The Badgers' defensive line knows it must do a better job of bothering quarterbacks this season.
By JESSE TEMPLEFS Wisconsin
MADISON, Wis. — Brendan Kelly popped in the game tapes this offseason and didn't like what he saw from himself in 2011. Kelly, a starting defensive end at Wisconsin, noticed he was a step slow at times and missing legitimate sack opportunities in the backfield.
He wasn't alone.
"A lot of us d-linemen sat down and looked at the film from last year and saw those sacks that we just missed," Kelly said. "We really took a hard look at ourselves, especially on the d-line, to put pressure on the quarterbacks."
Kelly and the rest of Wisconsin's defensive linemen believe they've found some answers as the
Badgers prepare to open the 2012 season. Specifically, a healthier, more athletic, explosive and deeper unit could provide Wisconsin with the firepower that was lacking a year ago.
For starters, the Badgers return defensive end David Gilbert, who played well through the first four games last season and appeared on his way to a breakout year, recording three sacks, 3.5 tackles for a loss and a forced fumble. But he broke his right foot during practice in the week leading up to Wisconsin's Big Ten opener against Nebraska, and when he tried to rush his return in December ahead of the Rose Bowl, he broke the foot again.

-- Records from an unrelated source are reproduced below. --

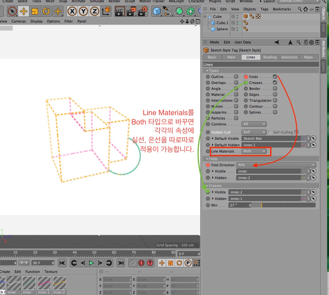
Task: Open the Line Materials dropdown
Action: click(254, 151)
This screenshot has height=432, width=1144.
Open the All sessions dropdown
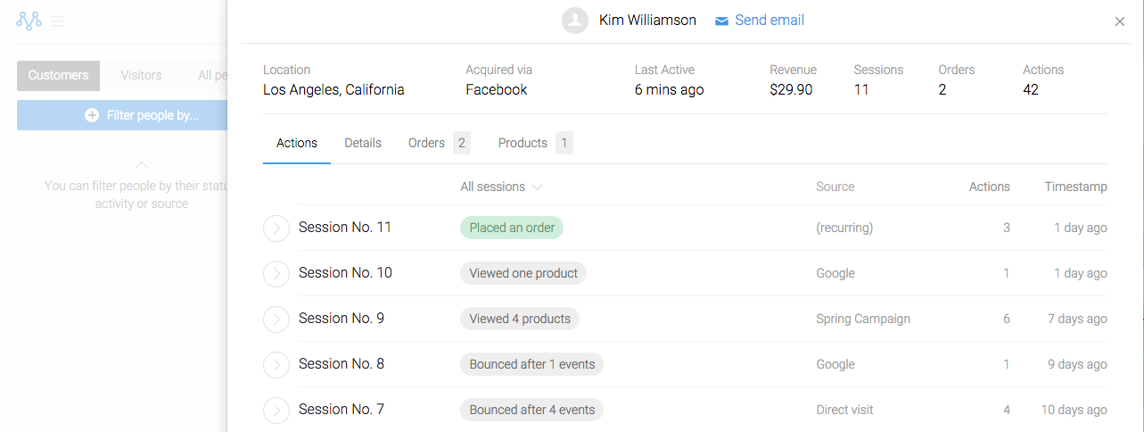pos(501,187)

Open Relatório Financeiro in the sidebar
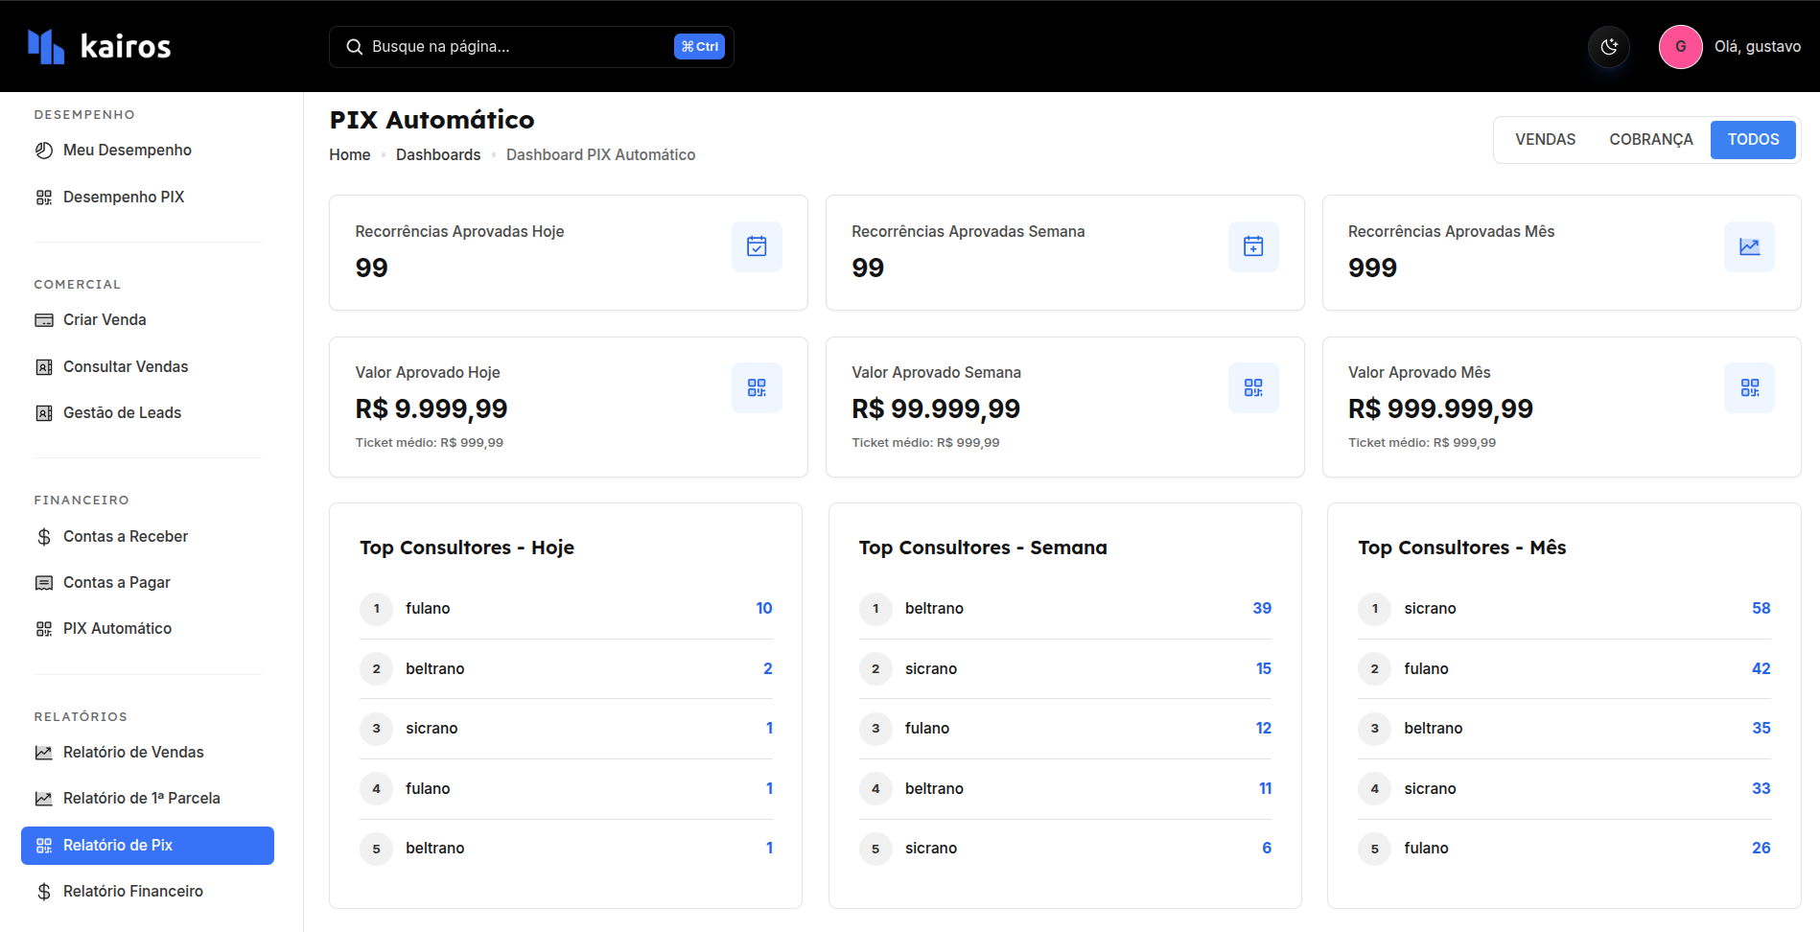[x=132, y=892]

As a result, Wisconsin lost its fastest, most feared pass rusher on the outside for the final nine games.
"Whenever you take a guy out of the mix like that," Badgers co-defensive coordinator Chris Ash said, "you can't just plug another guy in and replace him and expect things to continue."
Wisconsin surrendered stomach-churning Hail Mary touchdown passes in successive weeks to Michigan State and Ohio State, in part because both opposing quarterbacks had plenty of time to wind up and deliver. And without Gilbert's services during the Rose Bowl against Oregon, the Ducks ran wild for 345 yards, including touchdown runs of 91, 54 and 64 yards.
Gilbert is now fully healthy and expected to provide much needed support up front.
"The defense can always use a starter," Gilbert said. "When one is not there, you're going to notice. I took it as time to coach the young guys. The things you teach, you get better at yourself. I firmly believe in that. I took that as an opportunity to get our team better, get myself better."
Joining ends Kelly and Gilbert as starters will be tackles Ethan Hemer and Beau Allen, who tallied four sacks last year and could be in for a big season.
"Beau Allen is playing at another level than he ever has right now," Wisconsin defensive line coach Charlie Partridge said. "If he continues to improve, we may have the best pass rusher inside that we've had since I've been here, and he's 330 pounds."
The Badgers lost defensive tackle Jordan Kohout, who quit during the offseason after suffering two minor strokes from migraine headaches. Still, they should have enough depth to overcome the loss. Sophomore tackle Warren Herring, junior end Pat Muldoon, junior end Tyler Dippel and sophomore end Konrad Zagzebski all could get playing time to keep the line fresh.
Kelly said the defensive linemen spent the offseason strength training to increase explosiveness off the line of scrimmage, which could help in some statistical areas of weakness. Last season, Wisconsin ranked 60th in rushing defense, allowing 152.8 yards per game on the ground. The Badgers also tied for 54th in the nation with 25 sacks as a team.
Kelly added that he's tried to find other ways to disrupt a play if he cannot sack the quarterback. He is roommates with Badgers quarterback Curt Phillips and often picks Phillips' brain about the best ways to get inside a quarterback's head.
"Sacks are one thing, but pressure is another thing," Kelly said. "If you can close the pocket and make the quarterback feel uncomfortable, if you can hit his arm, if you can grab his hip, if you can pull him down once after he throws it — stuff like that is important."
Badgers cornerback Devin Smith said the change on the defensive line already is evident during fall practice, most notably in the speed department. And that improvement makes the rest of the defense run much smoother.
"You can really tell throughout the practices how quarterbacks are continuing to be rushed and the ball is coming out a lot quicker," Smith said. "It helps us as defensive backs to make plays on the ball and make plays on the back end."